Por eso, la matanza de Utoya, incluyendo la explosión en las cercanías de la sede del Gobierno, en pleno corazón de Oslo, por su localización y por su misma ejecución, debe alertar a los gobiernos de las democracias y a las sociedades que los eligen. Porque si los radicalismos o los extremismos son los resortes sobre los que va a bascular el debate político, estaremos no sólo experimentando una cierta involución sino nutriendo una evidente incertidumbre sociopolítica de indeseadas consecuencias. Se podrá cuestionar, por cierto, el que se nutra ese debate con informaciones, análisis y menciones de lo que significa y de lo que quiere realmente ese extremismo político; pero sería imperdonable hacer abstracción o restarle importancia: las circunstancias obligan a frenar ese auge, esa amenaza para la vieja Europa que, azotada por otros males, asiste, entre indolente y contrita, a inquietantes convulsiones.
Porque es una amenaza, no lo dudemos, máxime cuando encuentra aliados en las vertientes neoliberales y no digamos cuando quienes han ejercido de furibundos críticos hacia otras ideologías y hacia la democracia misma ahora, ante sucesos como el de Noruega, callan, pasan de puntillas o se posicionan de forma acomodaticia. Una vez más, se pone de manifiesto que los fundamentalistas o los extremistas abusan. Abusan de los estados de derecho, de sus constituciones pluralistas, de las reglas del juego... Se aprovechan -arrancando del principio de igualdad- y eso es lo que hay que atajar e impedir pues los peligros son latentes.

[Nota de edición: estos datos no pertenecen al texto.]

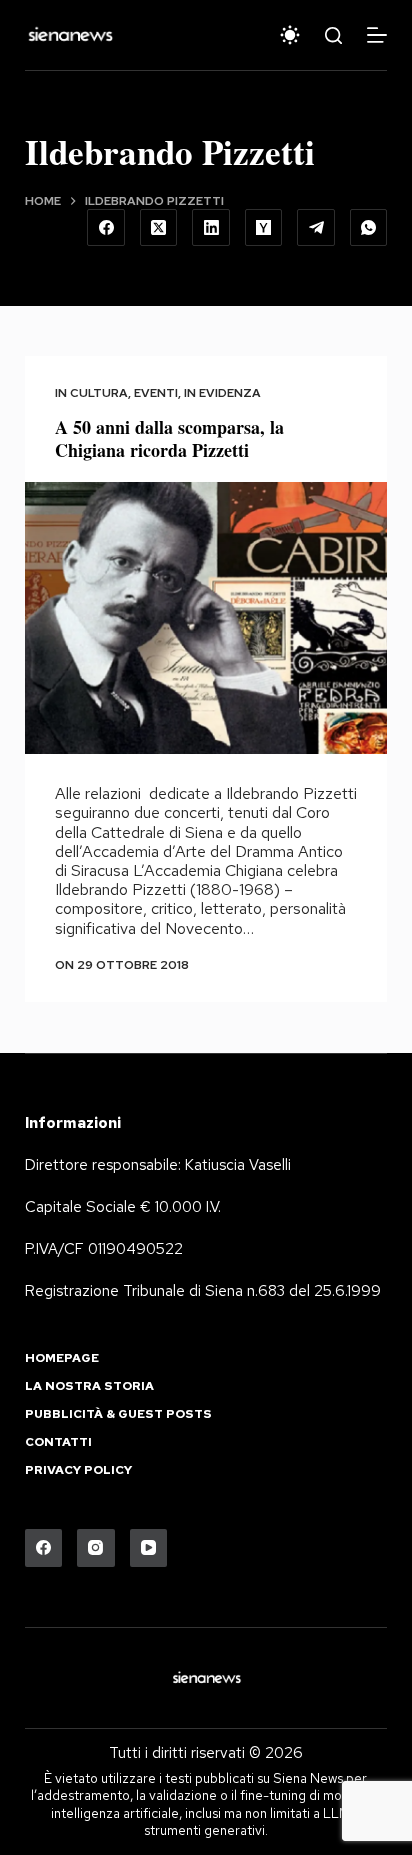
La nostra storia (89, 1386)
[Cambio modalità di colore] (290, 35)
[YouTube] (149, 1548)
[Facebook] (106, 228)
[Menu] (377, 35)
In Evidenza (222, 393)
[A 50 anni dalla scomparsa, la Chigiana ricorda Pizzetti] (206, 618)
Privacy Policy (78, 1470)
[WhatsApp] (369, 228)
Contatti (58, 1442)
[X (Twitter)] (159, 228)
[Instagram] (96, 1548)
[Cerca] (333, 35)
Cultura (99, 393)
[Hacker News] (264, 228)
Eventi (156, 393)
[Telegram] (316, 228)
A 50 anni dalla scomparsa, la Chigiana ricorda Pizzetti (169, 438)
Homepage (62, 1358)
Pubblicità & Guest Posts (118, 1414)
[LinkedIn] (211, 228)
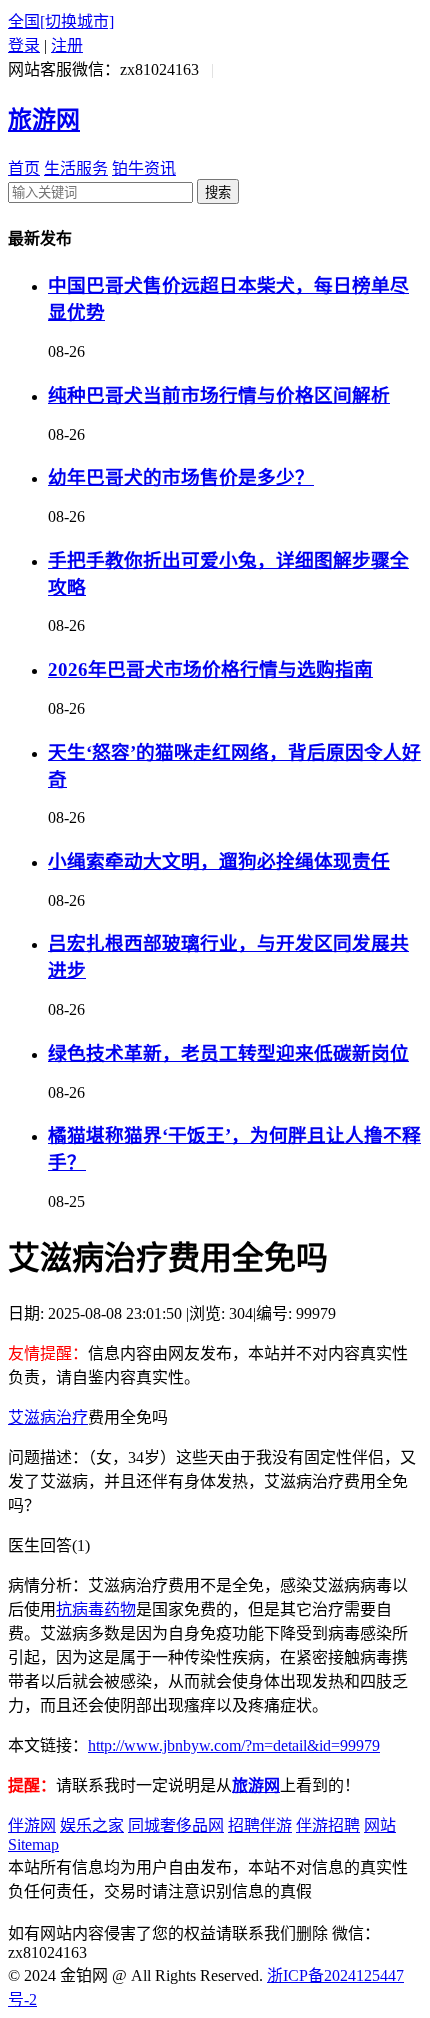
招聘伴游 (260, 1825)
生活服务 (76, 168)
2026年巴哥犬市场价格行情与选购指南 (210, 669)
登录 (24, 45)
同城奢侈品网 (176, 1825)
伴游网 (32, 1825)
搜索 (218, 192)
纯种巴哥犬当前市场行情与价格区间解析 (219, 395)
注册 (67, 45)
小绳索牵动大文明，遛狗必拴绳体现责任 (219, 861)
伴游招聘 (328, 1825)
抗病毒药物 (96, 1609)
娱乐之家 (92, 1825)
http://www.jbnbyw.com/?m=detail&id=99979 (234, 1745)
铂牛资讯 (144, 168)
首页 (24, 168)
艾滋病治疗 (48, 1417)
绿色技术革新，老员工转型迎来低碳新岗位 (228, 1053)
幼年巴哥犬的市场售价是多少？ (181, 477)
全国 (61, 21)
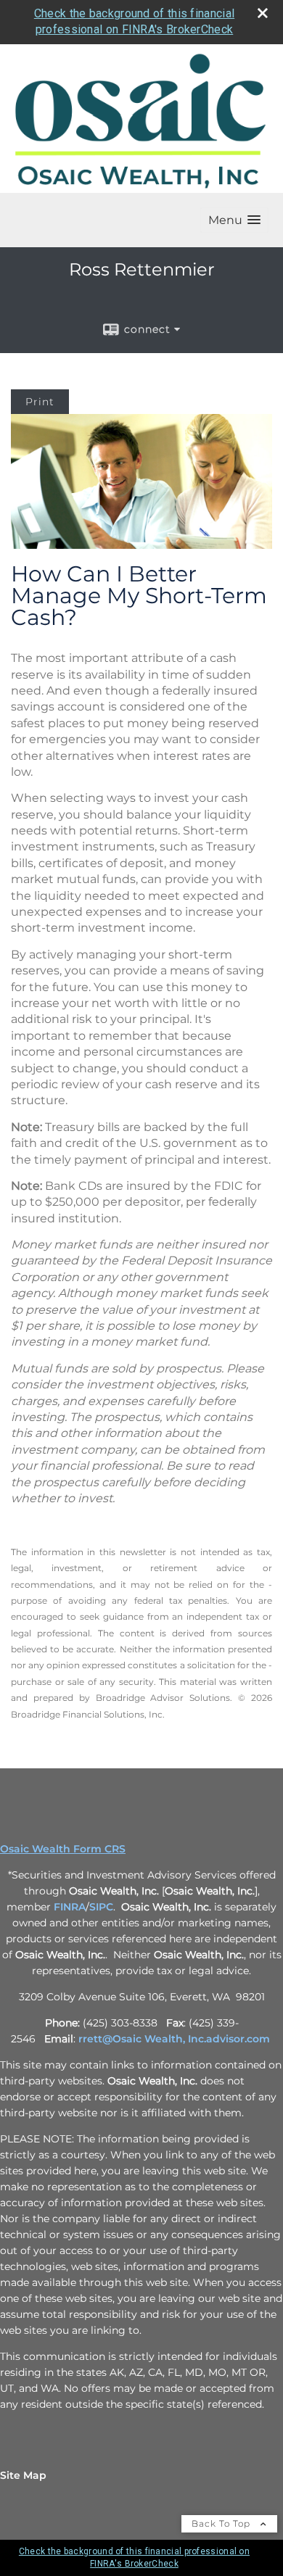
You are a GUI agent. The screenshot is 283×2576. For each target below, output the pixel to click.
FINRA (70, 1906)
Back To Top (222, 2523)
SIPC (101, 1906)
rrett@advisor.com (174, 2038)
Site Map (23, 2475)
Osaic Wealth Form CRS (63, 1848)
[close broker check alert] (262, 13)
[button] (234, 220)
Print (39, 401)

Máxime cuando desde esas posiciones ultra se quiere avanzar sin límite e imponer, palmo a palmo, sus postulados. En tales trincheras se encuentran nostálgicos de regímenes no democráticos pero también -he ahí el peligro- quienes no se consideran extremistas sino gente de orden, conservadores civilizados y hasta demócratas a quienes las conquistas sociales, la igualdad y cosas por el estilo les hace poner el grito en el cielo, o ni siquiera eso; de modo que cuando aparece un asesino en serie, cuando hay desafíos y provocaciones, cuando le echan un pulso a la norma de convivencia o se produce una matanza indiscriminada, terminan haciéndose cruces y preguntándose, entre escepticismo e inquietud, cómo terminará todo esto.
En España, según algunas investigaciones, hay más de diez mil militantes ultraderechistas y unos cuatrocientos sitios web ultras que se gestionan desde nuestro país. Es cierto que no ha cuajado, hasta ahora, una organización partidaria que pudiera ser encuadrada o identificada en ese límite extremo del espectro político pero es tan fácil hoy en día -otra vez las circunstancias- manipular los sentimientos de las personas y contagiar el odio y el encono que cualquier foco, por insignificante o minoritario que sea, es una señal preocupante de que esos vientos, radicales y fundamentalistas, empiezan a soplar con inquietante intensidad. Hay que impedir que sacudan.